In fact, it’s precisely that challenge which analysts tackle daily and repeatedly, patient by patient and hour by hour. We tackle it with brilliantly creative artists who resist putting brush to canvas, with deeply loving husbands who resist telling wives they love them, with natural leaders who resist the lead by playing perpetual second fiddle. At our best, I would say we psychoanalysts are out to help people become as fascinated by what on earth they’re doing as we ourselves are. We try to harness our own fascination in the service of stimulating a parallel fascination in the people we’re trying to help. That’s one way of describing the psychoanalyst’s job. Particularly, we try to nourish fascination with all the ways people manage to resist those things which, in the long run, might turn their lives into happier, more fulfilled lives.
There’s a straightforward logic to why nourishing that fascination proves useful. When people start to be fascinated by something, they tend to entertain all kinds of questions about it. And when new questions are out and on the table, they stimulate new ways of thinking. Often those new ways of thinking significantly re-cast treasured convictions and long-held positions in life. Old solutions to things may suddenly show up as outmoded or rooted in illusion or grounded in pathogenic fantasies which people are ready to abandon. When that happens, people have a shot – quite literally – at reinventing themselves.

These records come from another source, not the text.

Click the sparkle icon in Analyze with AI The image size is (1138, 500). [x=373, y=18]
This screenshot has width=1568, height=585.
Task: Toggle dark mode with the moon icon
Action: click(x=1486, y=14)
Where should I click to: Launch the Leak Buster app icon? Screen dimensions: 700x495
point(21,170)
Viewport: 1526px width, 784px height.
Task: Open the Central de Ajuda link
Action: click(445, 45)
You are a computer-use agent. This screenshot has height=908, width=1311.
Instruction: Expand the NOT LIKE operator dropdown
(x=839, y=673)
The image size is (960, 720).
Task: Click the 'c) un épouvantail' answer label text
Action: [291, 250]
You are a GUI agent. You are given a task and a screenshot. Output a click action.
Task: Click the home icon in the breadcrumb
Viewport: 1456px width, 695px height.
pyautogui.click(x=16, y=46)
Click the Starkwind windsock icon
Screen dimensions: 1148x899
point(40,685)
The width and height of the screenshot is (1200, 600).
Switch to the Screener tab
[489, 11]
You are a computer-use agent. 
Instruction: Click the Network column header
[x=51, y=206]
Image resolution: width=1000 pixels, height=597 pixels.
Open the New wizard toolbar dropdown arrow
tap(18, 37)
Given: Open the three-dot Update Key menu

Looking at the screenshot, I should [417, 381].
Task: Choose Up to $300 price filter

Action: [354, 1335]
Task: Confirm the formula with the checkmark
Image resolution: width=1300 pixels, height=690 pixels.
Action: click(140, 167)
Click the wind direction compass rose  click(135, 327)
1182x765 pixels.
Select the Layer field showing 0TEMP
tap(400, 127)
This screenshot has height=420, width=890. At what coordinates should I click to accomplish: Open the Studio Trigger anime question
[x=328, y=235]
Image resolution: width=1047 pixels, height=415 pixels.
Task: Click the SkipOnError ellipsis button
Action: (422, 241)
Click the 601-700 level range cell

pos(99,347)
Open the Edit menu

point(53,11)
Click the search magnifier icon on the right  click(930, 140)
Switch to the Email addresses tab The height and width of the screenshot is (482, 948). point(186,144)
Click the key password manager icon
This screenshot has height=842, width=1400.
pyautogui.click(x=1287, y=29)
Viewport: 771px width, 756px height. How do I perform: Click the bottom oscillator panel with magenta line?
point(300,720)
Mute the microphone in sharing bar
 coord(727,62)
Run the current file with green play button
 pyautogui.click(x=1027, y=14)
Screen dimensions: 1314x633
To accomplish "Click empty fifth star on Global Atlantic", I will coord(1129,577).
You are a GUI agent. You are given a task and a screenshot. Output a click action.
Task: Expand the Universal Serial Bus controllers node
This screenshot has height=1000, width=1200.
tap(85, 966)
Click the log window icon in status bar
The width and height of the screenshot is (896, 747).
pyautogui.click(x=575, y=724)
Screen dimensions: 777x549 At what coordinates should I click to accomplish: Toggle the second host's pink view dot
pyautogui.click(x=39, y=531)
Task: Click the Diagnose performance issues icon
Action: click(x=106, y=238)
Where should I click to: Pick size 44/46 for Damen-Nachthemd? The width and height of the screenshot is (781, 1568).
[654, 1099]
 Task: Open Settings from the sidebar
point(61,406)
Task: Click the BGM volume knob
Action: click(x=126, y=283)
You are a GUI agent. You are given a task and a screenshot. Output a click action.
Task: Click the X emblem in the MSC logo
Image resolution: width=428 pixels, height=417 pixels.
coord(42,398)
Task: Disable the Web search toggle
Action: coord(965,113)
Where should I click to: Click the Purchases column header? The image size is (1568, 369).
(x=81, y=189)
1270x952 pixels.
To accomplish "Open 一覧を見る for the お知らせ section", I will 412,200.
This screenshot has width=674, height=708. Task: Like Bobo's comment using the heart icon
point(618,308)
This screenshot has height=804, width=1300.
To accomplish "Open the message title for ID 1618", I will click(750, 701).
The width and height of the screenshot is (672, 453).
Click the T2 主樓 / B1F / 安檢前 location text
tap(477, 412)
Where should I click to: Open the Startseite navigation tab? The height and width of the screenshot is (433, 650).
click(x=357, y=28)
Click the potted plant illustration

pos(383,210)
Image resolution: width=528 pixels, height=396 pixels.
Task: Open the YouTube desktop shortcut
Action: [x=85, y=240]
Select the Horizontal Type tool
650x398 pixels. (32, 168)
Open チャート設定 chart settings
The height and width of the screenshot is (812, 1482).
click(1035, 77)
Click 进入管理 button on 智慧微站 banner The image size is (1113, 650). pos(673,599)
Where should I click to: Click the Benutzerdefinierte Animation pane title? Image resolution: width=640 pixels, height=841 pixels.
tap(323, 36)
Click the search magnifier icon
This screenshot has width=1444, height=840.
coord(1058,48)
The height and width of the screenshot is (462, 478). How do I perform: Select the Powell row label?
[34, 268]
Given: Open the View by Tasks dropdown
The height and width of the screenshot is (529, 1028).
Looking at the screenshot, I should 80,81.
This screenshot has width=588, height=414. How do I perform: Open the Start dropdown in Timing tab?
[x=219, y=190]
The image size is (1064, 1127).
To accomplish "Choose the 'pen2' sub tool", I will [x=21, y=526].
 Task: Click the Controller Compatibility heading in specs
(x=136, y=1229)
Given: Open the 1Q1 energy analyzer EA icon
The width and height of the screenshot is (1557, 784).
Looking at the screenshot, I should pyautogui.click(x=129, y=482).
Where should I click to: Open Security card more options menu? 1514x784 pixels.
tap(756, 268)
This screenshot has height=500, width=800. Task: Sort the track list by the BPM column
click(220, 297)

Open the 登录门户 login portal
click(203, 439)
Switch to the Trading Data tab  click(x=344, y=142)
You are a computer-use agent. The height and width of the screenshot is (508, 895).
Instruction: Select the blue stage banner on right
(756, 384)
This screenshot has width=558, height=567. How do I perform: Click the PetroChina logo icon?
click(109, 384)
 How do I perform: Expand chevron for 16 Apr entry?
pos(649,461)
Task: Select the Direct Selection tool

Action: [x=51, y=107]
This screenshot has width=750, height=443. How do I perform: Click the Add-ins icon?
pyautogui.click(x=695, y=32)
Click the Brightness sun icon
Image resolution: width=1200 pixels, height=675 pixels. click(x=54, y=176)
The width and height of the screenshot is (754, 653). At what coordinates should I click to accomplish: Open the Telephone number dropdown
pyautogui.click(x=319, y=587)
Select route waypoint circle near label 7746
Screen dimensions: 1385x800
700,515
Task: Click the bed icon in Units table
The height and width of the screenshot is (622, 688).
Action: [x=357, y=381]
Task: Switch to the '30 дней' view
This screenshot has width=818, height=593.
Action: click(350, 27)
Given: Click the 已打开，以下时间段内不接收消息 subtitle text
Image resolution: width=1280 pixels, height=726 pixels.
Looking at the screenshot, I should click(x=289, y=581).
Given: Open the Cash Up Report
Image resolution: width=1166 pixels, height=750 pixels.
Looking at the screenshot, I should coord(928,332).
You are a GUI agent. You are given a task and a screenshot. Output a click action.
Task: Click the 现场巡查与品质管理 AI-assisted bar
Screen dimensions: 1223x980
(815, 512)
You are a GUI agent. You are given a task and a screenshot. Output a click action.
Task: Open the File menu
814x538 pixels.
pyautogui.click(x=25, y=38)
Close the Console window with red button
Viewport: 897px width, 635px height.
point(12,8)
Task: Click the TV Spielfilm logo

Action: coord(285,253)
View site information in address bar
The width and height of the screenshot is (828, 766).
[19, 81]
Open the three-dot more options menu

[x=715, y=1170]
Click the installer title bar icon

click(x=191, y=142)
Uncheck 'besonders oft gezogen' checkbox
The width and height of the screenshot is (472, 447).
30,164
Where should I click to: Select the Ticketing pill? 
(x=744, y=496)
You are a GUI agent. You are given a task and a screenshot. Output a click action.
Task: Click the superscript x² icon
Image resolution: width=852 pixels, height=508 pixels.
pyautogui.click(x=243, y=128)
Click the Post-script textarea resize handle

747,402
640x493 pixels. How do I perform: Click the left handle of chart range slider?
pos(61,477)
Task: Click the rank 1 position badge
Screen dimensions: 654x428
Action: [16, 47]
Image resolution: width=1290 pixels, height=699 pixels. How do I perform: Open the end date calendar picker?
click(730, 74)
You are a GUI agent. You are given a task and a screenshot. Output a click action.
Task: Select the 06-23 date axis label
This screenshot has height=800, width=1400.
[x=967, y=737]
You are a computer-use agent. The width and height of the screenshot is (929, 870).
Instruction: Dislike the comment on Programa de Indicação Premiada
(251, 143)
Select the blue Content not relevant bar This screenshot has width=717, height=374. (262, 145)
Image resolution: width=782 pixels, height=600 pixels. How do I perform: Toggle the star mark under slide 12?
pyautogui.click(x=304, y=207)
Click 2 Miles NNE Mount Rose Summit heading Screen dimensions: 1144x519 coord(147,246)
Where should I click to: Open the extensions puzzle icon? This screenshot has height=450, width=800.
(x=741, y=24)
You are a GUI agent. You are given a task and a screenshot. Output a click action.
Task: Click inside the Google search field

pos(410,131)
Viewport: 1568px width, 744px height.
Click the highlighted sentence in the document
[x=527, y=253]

The interesting thing for our purposes is not just that psychoanalysis aims at helping people do that. Most people – certainly most of our skeptical scientist friends – have no interest in submitting themselves to a psychoanalytic couch. And unless they’re struggling with much more than the skepticism to which they’ve been thoroughly educated, it's unlikely that the couch is where they belong. On the other hand, what I do think may be relevant for our purposes today is this. One of the things psychoanalysis has done best is develop a clinical theory about how people actually get to the point of being able to re-invent themselves – especially in relation to things they’ve spent their lives resisting. Clinical psychoanalytic theory has some very specific things to say about that. Argument doesn’t work, nor does persuasion, nor does wishing the resistance would go away nor does pretending it isn’t there. What works is respect for the resistance. What works is a certain kind of dance with it. For me the clinical theory that matters is the clinical theory which describes that dance and how to do it.
Now there are a number of things about a dance – a good dance. One is, it is fun. The more intricate, the more fun – if, that is, you’ve caught on to the step as well as to your partner. But you do have to catch on to both. In addition, it’s rarely useful to hate either the step or your partner. Nor to be bored by either. Nor view either with contempt. Those things distract from the fun. More important, they distract from giving yourself over to heartfelt mutual engagement with the other. And when that’s missing, you end up a dull couple. Neither of you delights in the surprising places to which you take the other, nor in the even more surprising places from which you manage to rescue the other.
I think there are some useful principles here that might inform us as we think about how people approach anomalies – especially the really interesting ones with implications which stand to alter our thinking in crucial and underlying ways.
So let me at this point spell out some basics about how I see the psychoanalytic
dance and the way it works to alter the way the mind manages things, scientific anomalies included. First, I see clinical psychoanalytic theory rooted in two simple but basic assumptions, both of which have sweeping implications for our understanding of human beings. They’re assumptions which critically position us in relation to our patients such that we end up able to help them take new and previously aversive, frightening steps in life. It’s keeping those assumptions in mind (and I mean deeply in mind: in our bones and throughout the fabric of our thinking as we work) which permits the psychoanalytic collaboration to take people in novel and often astonishingly unexpected directions.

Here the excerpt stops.